Problem to work on: Copy the lines exactly, from the line with "in the header?" to the line with "point(155,76)", including both of those lines.

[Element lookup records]
++++++++++
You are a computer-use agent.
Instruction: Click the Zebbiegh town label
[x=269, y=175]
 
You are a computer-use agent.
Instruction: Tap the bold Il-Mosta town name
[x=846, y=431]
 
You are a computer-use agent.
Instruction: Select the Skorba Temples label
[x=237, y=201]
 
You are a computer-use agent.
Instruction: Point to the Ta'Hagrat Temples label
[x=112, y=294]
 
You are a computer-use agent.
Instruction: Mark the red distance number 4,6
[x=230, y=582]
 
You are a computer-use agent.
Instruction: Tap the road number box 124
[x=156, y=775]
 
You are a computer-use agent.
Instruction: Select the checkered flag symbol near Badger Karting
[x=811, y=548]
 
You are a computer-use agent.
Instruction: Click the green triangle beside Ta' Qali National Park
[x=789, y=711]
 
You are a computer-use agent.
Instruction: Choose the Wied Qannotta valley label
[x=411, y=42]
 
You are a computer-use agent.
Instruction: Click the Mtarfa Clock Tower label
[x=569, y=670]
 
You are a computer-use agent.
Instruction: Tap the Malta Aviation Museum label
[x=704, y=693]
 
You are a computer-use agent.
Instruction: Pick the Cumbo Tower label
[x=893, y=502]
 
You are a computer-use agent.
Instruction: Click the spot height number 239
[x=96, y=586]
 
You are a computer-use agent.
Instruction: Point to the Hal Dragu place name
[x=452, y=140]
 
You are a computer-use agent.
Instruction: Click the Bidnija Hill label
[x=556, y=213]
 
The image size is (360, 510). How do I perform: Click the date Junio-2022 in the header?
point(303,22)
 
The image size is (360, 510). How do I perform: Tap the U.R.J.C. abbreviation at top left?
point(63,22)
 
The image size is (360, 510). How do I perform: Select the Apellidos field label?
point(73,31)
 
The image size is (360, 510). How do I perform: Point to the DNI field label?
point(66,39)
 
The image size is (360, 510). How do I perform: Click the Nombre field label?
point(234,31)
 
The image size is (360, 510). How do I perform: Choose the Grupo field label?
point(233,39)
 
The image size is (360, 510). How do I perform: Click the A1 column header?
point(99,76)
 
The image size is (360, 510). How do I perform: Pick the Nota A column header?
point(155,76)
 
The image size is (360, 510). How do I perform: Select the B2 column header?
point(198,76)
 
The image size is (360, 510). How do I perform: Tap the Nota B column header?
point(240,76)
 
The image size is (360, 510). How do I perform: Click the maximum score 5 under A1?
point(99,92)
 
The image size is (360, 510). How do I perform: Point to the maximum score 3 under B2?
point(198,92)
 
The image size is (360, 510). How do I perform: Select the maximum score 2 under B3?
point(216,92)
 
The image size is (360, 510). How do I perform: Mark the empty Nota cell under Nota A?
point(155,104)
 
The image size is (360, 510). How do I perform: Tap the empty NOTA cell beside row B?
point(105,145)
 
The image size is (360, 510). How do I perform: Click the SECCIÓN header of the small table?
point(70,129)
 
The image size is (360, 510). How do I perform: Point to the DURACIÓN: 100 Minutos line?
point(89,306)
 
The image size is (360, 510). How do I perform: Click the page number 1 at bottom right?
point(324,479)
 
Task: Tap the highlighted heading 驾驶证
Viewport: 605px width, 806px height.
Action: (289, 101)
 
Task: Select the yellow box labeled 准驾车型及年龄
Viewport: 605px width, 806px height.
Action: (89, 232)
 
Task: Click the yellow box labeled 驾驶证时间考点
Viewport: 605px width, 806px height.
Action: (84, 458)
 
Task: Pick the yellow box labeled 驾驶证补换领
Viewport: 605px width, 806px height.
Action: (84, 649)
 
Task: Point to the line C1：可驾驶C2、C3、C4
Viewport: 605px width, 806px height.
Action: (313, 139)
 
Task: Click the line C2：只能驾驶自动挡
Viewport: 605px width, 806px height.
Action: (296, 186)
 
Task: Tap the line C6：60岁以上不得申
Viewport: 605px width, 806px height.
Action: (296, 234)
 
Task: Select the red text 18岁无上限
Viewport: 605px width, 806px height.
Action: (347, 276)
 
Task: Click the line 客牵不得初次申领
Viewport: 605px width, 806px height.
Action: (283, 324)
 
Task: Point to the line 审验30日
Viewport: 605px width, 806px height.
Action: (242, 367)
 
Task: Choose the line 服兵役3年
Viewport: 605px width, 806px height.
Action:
++++++++++
Exercise result:
The image size is (360, 510). How do I perform: Click the date Junio-2022 in the header?
point(303,22)
 
The image size is (360, 510). How do I perform: Tap the U.R.J.C. abbreviation at top left?
point(63,22)
 
The image size is (360, 510). How do I perform: Select the Apellidos field label?
point(73,31)
 
The image size is (360, 510). How do I perform: Point to the DNI field label?
point(66,39)
 
The image size is (360, 510). How do I perform: Click the Nombre field label?
point(234,31)
 
The image size is (360, 510). How do I perform: Choose the Grupo field label?
point(233,39)
 
The image size is (360, 510). How do I perform: Click the A1 column header?
point(99,76)
 
The image size is (360, 510). How do I perform: Pick the Nota A column header?
point(155,76)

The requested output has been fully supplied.